Lors d’un événement organisé par The Indian Express dans le cadre d’un sommet sur l’intelligence artificielle, le CEO d’OpenAI, Sam Altman, a répondu aux préoccupations concernant l’impact environnemental de l’IA. Il a notamment démenti avec fermeté les allégations selon lesquelles l’utilisation de ChatGPT nécessiterait une quantité astronomique d’eau, affirmant que ces affirmations sont totalement infondées. Selon lui, le mythe selon lequel chaque requête utiliserait 17 gallons d’eau, par exemple, est une fausse information qui circule sans aucune base concrète.

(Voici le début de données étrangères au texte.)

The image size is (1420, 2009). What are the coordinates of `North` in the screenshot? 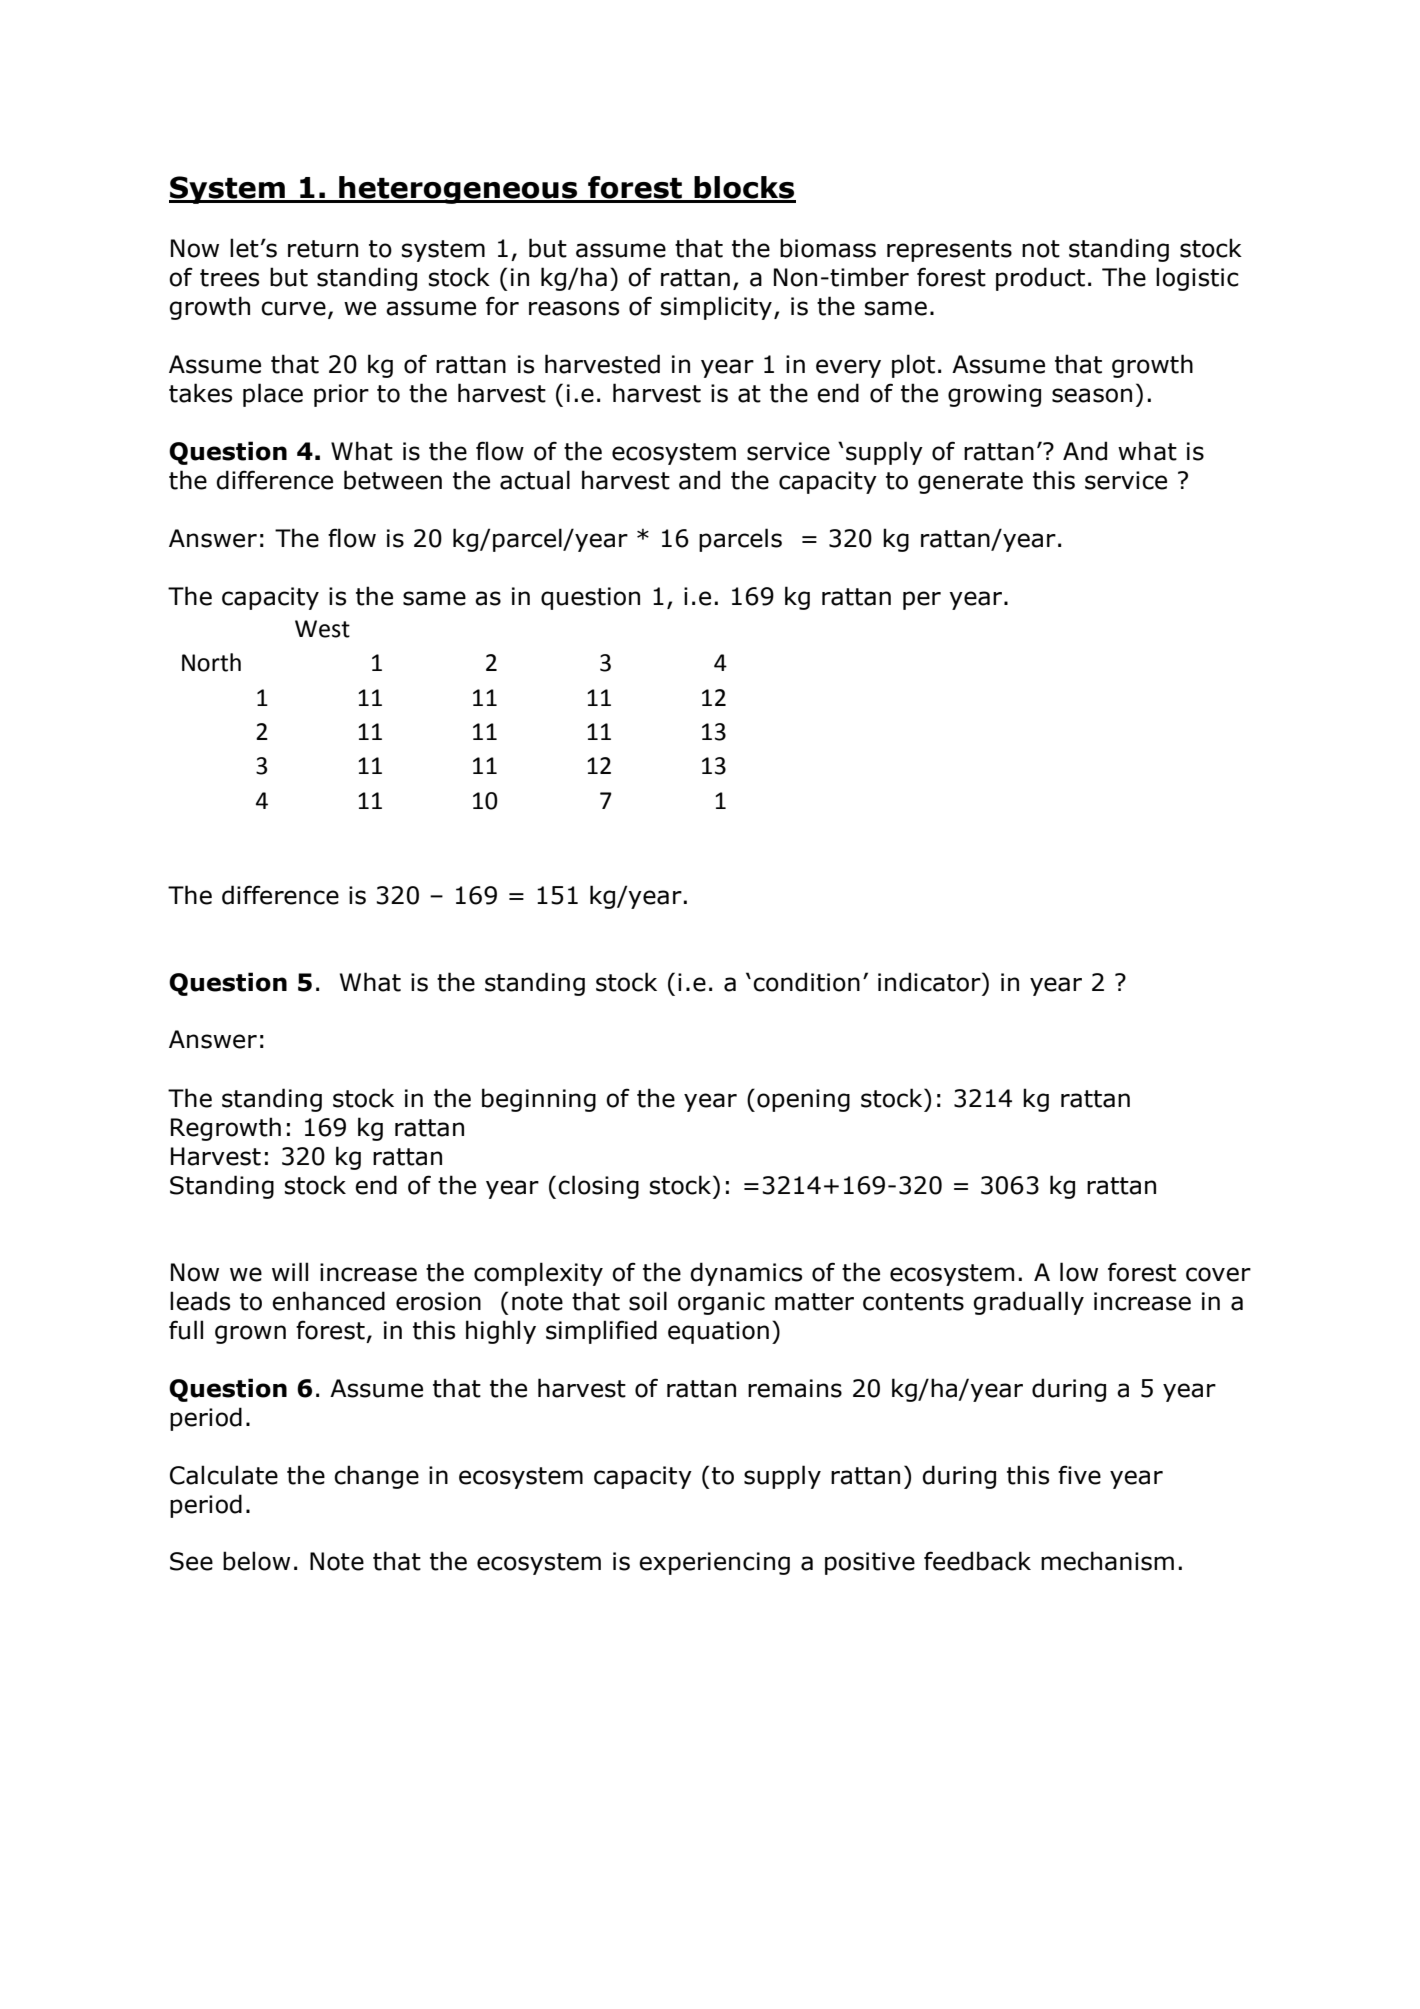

Altman a reconnu que la consommation d’énergie totale des centres de données équipant l’IA demeure une question légitime, surtout dans un contexte où le monde utilise de plus en plus de technologies intelligentes. Il a souligné la nécessité pour la planète de se tourner rapidement vers des sources d’énergie renouvelables telles que l’énergie nucléaire, éolienne ou solaire pour atténuer l’impact environnemental de cette croissance. Malgré l’absence de réglementations obligatoires sur la transparence des usages en eau et en énergie par les entreprises technologiques, des chercheurs tentent d’étudier ces aspects de manière indépendante, notamment en lien avec la hausse des prix de l’électricité.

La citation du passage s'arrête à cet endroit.